Durant la guerre d’Algérie, cette région comptera plus de 20.000 maquisards du FLN (Front de Libération Nationale) et son bras armé, l’ALN ( Armée de Libération Nationale). Les soldats français subiront ainsi leur plus grande défaite après l’indochine. Cette terre sera le cœur de la révolution algérienne. C’est en grande partie aux hommes et aux femmes des Aurès que l’Algérie a acquis sa liberté et son indépendance.

Le temps d’une courte nuit passée à Biskra, nous reprenons un bus de la SNTV (société nationale) pour traverser le massif proprement dit. Paysages impressionnants, routes vertigineuses au bord desquelles gisent quelques carcasses de camions qui ont versé dans les ravins. Les sommets oscillent entre 1.200 et 1.900 mètres d’altitude avant de mourir aux portes du sahara. La température en été peut atteindre les 50°C à l’ombre et descendre en hiver à -15°C. La température estivale varie de 30 à 38°C.

Nous faisons halte aux gorges de M’Chouneche et de Rhoufi traversées par l’Oued-el-Abiod avec ses villages accrochés ou suspendus aux falaises, c’est selon. La beauté de cette nature et son silence envoûtant nous transportent bien au-delà du réalisme. La vie dans les Aurès y est rude et la terre hostile.

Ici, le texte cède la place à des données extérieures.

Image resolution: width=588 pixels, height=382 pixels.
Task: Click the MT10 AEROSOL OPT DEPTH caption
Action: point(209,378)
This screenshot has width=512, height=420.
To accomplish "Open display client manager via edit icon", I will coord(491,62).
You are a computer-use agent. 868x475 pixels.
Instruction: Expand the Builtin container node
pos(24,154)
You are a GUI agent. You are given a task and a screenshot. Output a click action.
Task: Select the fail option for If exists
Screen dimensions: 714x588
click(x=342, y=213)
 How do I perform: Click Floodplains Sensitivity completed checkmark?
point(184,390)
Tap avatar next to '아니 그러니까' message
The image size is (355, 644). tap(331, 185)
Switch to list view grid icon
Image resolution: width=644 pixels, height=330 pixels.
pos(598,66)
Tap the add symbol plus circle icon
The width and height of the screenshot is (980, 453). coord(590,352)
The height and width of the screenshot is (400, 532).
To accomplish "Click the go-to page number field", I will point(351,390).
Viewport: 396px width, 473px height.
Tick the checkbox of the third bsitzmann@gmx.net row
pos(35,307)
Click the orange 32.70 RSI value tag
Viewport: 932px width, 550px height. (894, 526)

Nous n’avons que peu de contact avec la population, même dans les transports en commun. C’est vrai, nous parlons français. D’ailleurs, à chaque occasion nous insistons sur notre nationalité. Etre belge nous rapproche et éloigne les mauvais souvenirs. Ce qui nous surprend, ce sont ces enfants et adultes aux yeux bleus et cheveux blonds que nous rencontrons au fil du voyage. Il n’y a pas d’explication rationnelle à ce phénomène pourtant reconnu. Je vous recommande la lecture du texte de "La vie des Aït Frah" d’après le volume d’André Brasset. Textes berbères de l’Aurès par Marcelle Urbain-Faublée et Jacques Faublée.

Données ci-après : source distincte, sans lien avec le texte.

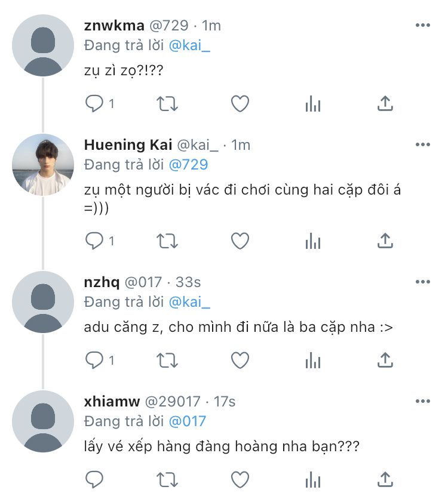Open more options on znwkma's tweet
448x496 pixels.
tap(422, 26)
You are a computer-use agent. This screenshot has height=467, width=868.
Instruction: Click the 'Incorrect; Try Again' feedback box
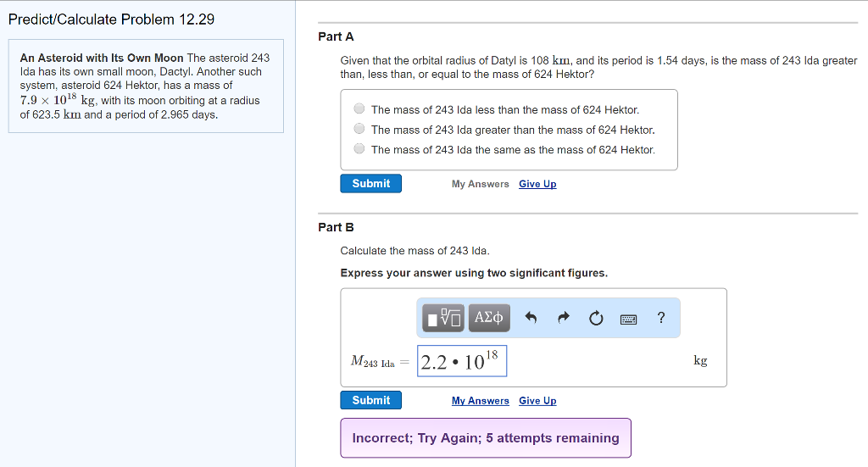[486, 438]
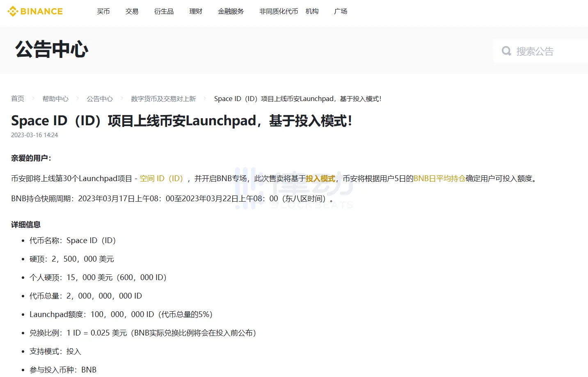
Task: Open the 交易 menu
Action: point(132,11)
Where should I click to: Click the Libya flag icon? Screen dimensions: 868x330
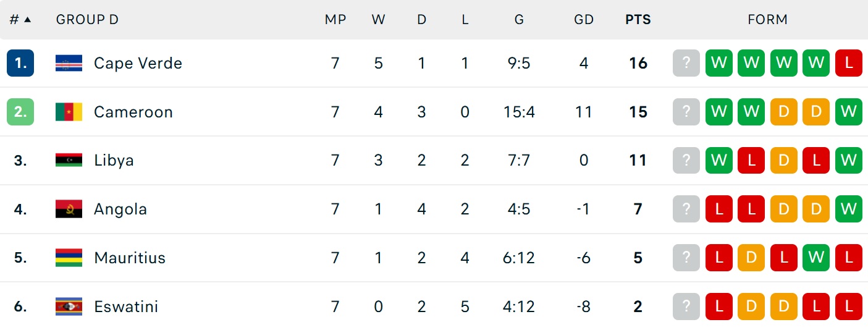tap(69, 160)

Prochaine étape, Batna, rendue tristement célèbre en 2007 lors d’un attentat suicide contre le président Bouteflika et qui a fait 15 victimes et 74 blessés. Attentat qui a été revendiqué par Al Qaïda Maghreb.

Latrines romaines


La ville n’ayant pas d’attrait particulier, nous nous rendons surtout à Timgad pour y visiter la cité romaine qui portait le nom de Thamugadi dans l’Antiquité. La ville occupe une superficie de 50 hectares. Etant donné son état de conservation, le site a été classé au patrimoine universel de l’humanité par l’UNESCO en 1982. Impressionnant !

 

Petite Kabylie

 

 

Nous quittons lentement les Aurès pour la “petite “Kabylie. Nous sommes en pleine période de ramadan depuis notre départ d’Alger. Nous ne grignotons rien dans les bus, mais ici spontanément des Kabyles nous offrent des dattes et des abricots tout en engageant la conversation. L’accueil est chaleureux et naturel.

Le lendemain, nous nous rendons à Constantine, que nous fuyons pour nous rendre à Jijel, un petit village situé sur la côte Kabyle qui baigne dans la mer méditerranée. Son climat, son grand phare, sa corniche très découpée avec les falaises qui plongent dans la mer, ses couchers de soleil et ses plages. Le changement est radical. Nous décidons de loger dans un charmant petit hôtel pour goûter pleinement ce moment magique. Nous sommes à 300km d’Alger. Dans l’après-midi, nous décidons de partir à pied et sans sac à dos pour nous enfoncer dans cette nature environnante et vierge.

Nous remontons le lit d’une rivière, entourés par des singes magots, très curieux et qui nous accompagnent tout au long de notre balade. Pris par la beauté sauvage de la nature, nous oublions le temps. La fin de journée approche à grands pas. Nous devons nous mettre à l’évidence, il n’y aura plus de bus pour rentrer à l’hôtel et le stop est hasardeux. Nous rencontrons un peu par hasard de jeunes étudiants qui avaient planté leur tente au bord de la rivière en vue de passer leur weekend. Ils nous parlent de leur Kabylie, de la pauvreté, de leur avenir incertain, de l’obligation pour eux de rejoindre la capitale pour trouver du travail. Nous parlons politique, de corruption omniprésente, de l’appel irrésistible vers “ l’eldorado“ européen. La nuit tombe, ils nous proposent de manger avec eux. Les discussions se poursuivront autour du feu très tard dans la nuit. A l’aube, nous les quittons non sans avoir un pincement au cœur.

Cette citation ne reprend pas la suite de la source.